Pull out the lines of the listing from its very start through the line that contains "Looking at the screenshot, I should point(495,770).", including both ends, and repeat them exactly.

(Items from a data source)
--------------------------------------------------
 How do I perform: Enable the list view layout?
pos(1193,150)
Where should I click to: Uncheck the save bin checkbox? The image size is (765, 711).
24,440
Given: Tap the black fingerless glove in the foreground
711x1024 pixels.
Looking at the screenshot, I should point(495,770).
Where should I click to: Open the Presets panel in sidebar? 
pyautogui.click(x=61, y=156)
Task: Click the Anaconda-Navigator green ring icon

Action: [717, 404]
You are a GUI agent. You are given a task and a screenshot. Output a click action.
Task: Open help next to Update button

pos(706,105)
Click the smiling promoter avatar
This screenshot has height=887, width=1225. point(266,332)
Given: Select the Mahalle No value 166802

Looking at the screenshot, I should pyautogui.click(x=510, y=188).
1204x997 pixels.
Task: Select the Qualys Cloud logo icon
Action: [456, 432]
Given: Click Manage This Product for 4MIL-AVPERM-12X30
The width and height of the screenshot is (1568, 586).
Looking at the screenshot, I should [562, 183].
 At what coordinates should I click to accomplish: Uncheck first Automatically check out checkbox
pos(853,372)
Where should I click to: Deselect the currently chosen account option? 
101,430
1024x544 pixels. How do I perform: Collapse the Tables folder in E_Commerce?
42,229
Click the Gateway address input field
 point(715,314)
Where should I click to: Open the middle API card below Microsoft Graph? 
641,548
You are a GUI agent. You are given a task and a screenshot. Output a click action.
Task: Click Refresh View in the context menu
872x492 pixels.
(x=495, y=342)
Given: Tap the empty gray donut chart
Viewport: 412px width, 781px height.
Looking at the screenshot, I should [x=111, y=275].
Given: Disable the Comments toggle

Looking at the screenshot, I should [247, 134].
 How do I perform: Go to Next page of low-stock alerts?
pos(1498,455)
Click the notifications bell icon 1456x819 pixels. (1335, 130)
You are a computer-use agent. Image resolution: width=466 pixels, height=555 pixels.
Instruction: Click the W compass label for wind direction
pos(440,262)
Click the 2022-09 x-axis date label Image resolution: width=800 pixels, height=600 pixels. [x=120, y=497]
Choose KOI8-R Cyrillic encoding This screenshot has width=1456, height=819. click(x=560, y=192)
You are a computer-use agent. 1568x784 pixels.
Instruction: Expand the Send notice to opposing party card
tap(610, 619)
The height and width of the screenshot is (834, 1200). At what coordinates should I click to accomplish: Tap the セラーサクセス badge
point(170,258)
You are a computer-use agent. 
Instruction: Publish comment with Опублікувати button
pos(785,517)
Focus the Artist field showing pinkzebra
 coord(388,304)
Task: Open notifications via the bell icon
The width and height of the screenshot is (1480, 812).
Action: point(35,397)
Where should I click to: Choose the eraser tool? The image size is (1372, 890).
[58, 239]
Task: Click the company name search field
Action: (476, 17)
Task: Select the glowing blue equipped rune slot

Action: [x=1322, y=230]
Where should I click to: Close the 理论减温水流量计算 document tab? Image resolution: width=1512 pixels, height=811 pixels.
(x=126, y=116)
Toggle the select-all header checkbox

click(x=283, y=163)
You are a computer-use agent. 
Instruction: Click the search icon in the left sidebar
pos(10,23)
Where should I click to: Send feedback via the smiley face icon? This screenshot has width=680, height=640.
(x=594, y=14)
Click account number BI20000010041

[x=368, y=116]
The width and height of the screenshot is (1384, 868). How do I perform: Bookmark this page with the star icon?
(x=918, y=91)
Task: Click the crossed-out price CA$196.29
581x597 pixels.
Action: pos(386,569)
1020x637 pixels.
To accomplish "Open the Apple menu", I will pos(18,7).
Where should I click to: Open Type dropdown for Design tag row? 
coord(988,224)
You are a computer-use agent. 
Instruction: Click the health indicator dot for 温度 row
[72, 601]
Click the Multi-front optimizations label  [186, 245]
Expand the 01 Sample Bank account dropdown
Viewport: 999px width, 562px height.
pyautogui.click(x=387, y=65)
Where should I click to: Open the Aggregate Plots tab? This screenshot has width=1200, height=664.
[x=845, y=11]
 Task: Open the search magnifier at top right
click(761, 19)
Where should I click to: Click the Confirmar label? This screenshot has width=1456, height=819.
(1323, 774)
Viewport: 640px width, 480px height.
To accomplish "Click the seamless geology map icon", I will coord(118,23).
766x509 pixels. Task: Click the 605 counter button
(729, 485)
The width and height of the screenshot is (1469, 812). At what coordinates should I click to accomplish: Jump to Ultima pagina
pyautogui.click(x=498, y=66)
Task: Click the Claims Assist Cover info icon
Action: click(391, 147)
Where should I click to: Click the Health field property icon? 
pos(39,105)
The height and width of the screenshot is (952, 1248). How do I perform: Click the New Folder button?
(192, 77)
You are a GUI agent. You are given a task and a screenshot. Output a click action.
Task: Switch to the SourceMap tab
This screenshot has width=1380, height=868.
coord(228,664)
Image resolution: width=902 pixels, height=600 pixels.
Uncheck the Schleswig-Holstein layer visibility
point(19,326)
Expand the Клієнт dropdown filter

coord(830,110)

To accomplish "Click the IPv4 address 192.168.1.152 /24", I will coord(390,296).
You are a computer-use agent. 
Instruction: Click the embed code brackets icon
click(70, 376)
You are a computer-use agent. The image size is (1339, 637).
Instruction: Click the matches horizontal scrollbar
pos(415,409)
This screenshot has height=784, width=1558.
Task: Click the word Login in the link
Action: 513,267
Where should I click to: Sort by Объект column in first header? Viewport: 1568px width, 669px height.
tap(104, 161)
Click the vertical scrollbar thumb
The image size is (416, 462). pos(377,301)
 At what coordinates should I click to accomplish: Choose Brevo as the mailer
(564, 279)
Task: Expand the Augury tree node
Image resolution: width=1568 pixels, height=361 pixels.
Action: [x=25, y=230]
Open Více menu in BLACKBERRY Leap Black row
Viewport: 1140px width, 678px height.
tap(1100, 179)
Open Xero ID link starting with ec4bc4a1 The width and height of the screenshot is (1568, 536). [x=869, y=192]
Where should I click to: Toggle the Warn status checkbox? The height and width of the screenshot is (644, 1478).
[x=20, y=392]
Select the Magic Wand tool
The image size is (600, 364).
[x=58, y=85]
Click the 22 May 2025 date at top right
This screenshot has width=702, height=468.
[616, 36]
--------------------------------------------------
● **EXERCISE RESULT**
 How do I perform: Enable the list view layout?
pos(1193,150)
Where should I click to: Uncheck the save bin checkbox? The image size is (765, 711).
24,440
Given: Tap the black fingerless glove in the foreground
711x1024 pixels.
Looking at the screenshot, I should point(495,770).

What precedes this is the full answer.